PROVIDENCE, R.I. -- In a second annual statewide study of Rhode Island cities and towns conducted by students at Brown University, most requests for police initial arrest reports and municipal financial settlements were denied or ignored.
Police departments met full legal compliance 37 percent of the time (40 out of 108 requests). To be considered legally compliant, a department had to provide the requested initial arrest report in response to both a mailed request and to two in-person visits, and to charge no more than the 15-cent per page legal limit. Eight of 37 police departments were fully compliant with each of the researchers' requests.
"The low results are disturbing given that the police were evaluated for compliance with the Open Records Law just last year, and vowed to improve," said Ross Cheit, associate professor of political science, whose public policy students conducted the research this academic year. Cheit noted that last year's results cannot be compared directly with the findings of this year's study, because this year's study asked for more comprehensive and complex information and used different methods to measure compliance.

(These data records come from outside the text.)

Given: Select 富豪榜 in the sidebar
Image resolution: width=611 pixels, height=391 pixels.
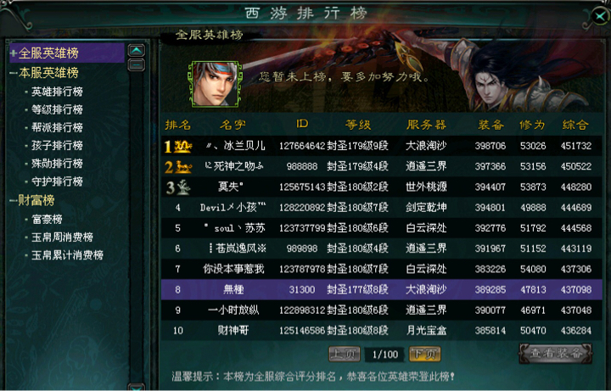Looking at the screenshot, I should point(47,220).
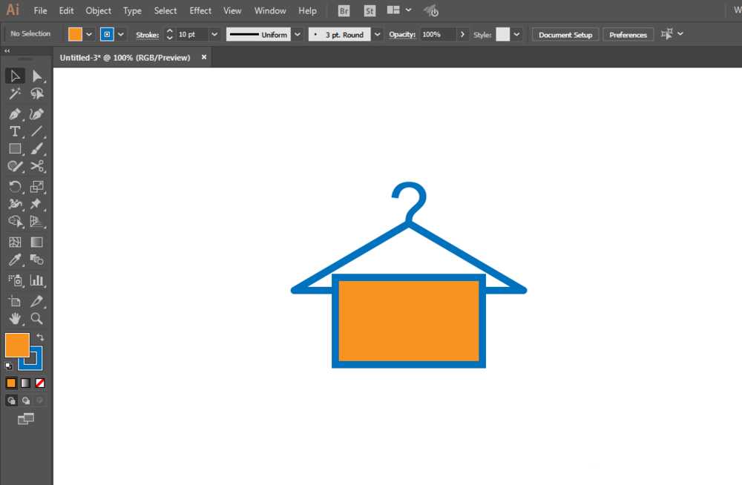
Task: Select the Magic Wand tool
Action: coord(14,93)
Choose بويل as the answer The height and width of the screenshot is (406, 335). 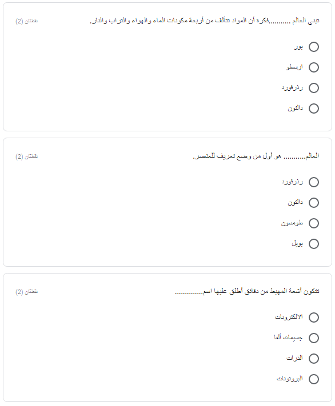coord(313,244)
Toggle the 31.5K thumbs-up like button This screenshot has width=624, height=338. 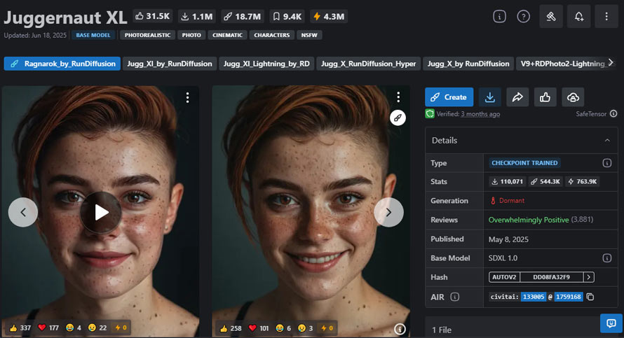click(154, 16)
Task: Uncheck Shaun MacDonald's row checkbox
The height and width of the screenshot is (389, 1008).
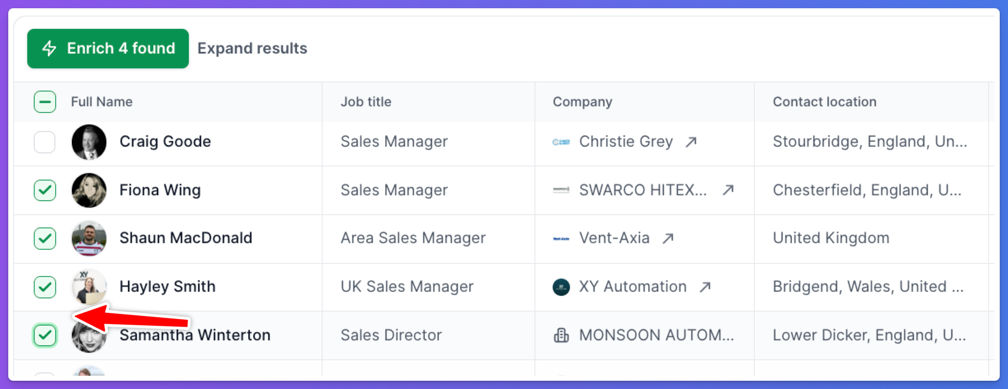Action: click(45, 239)
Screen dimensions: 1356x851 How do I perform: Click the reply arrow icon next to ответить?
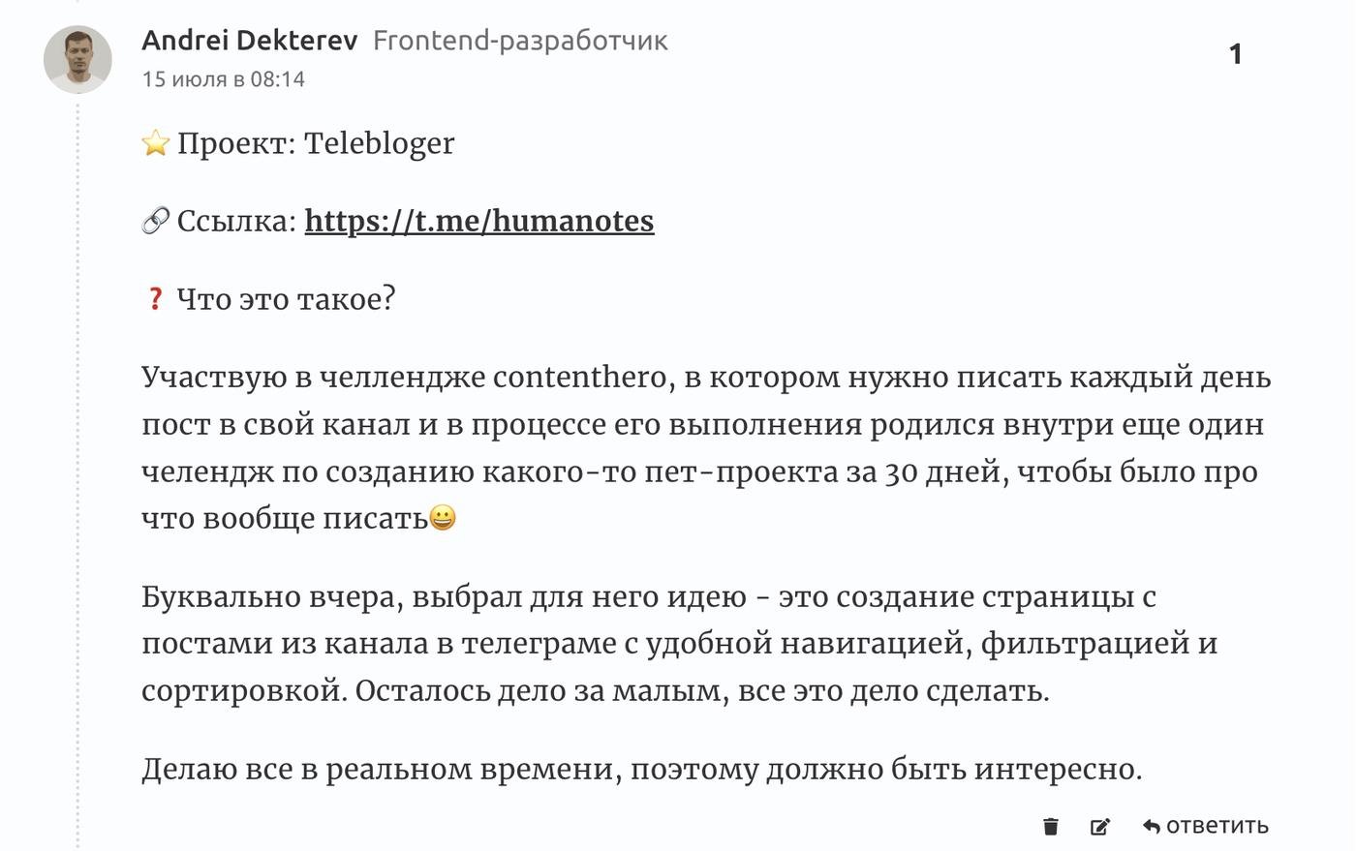(1150, 826)
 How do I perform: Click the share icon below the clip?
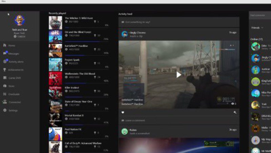[x=235, y=112]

Requests for the settlement terms of lawsuits against municipalities were successful in only 23 of 72 requests. "This compliance rate (32 percent) is disheartening," said Cheit, who noted that in many cases, municipal employees said they didn't know where such information was located.
Most school districts were compliant with state Open Records and Open Meetings laws, but the study recommends improvements and education for school committees and school department staff.
The study's final report was released this morning (Wednesday, April 28, 1999) during a press briefing in Maddock Alumni Center at Brown University. Students making presentations of the information were Monique Schumacher, Brian Swett, Amanda Freeman and Lila Slovak.
Different requests were submitted to police, municipalities, and school departments. To determine whether police were compliant, a local volunteer sent a request for an initial arrest report. Volunteers and student researchers then made two visits in person. For settlement results, letters were sent by volunteers to tax assessors and municipal clerks. For school districts, volunteers made phone calls to a high school and asked for a blank teacher evaluation form and a written policy on professional development. Researchers also analyzed school committee minutes to determine how and when committees recess into executive session.
The full report, Access to Public Information In Rhode Island's Cities and Towns, provides detailed results for each Rhode Island city and town. Copies of the report will be available at public libraries, and a Web copy will be available after 10 a.m. Wednesday.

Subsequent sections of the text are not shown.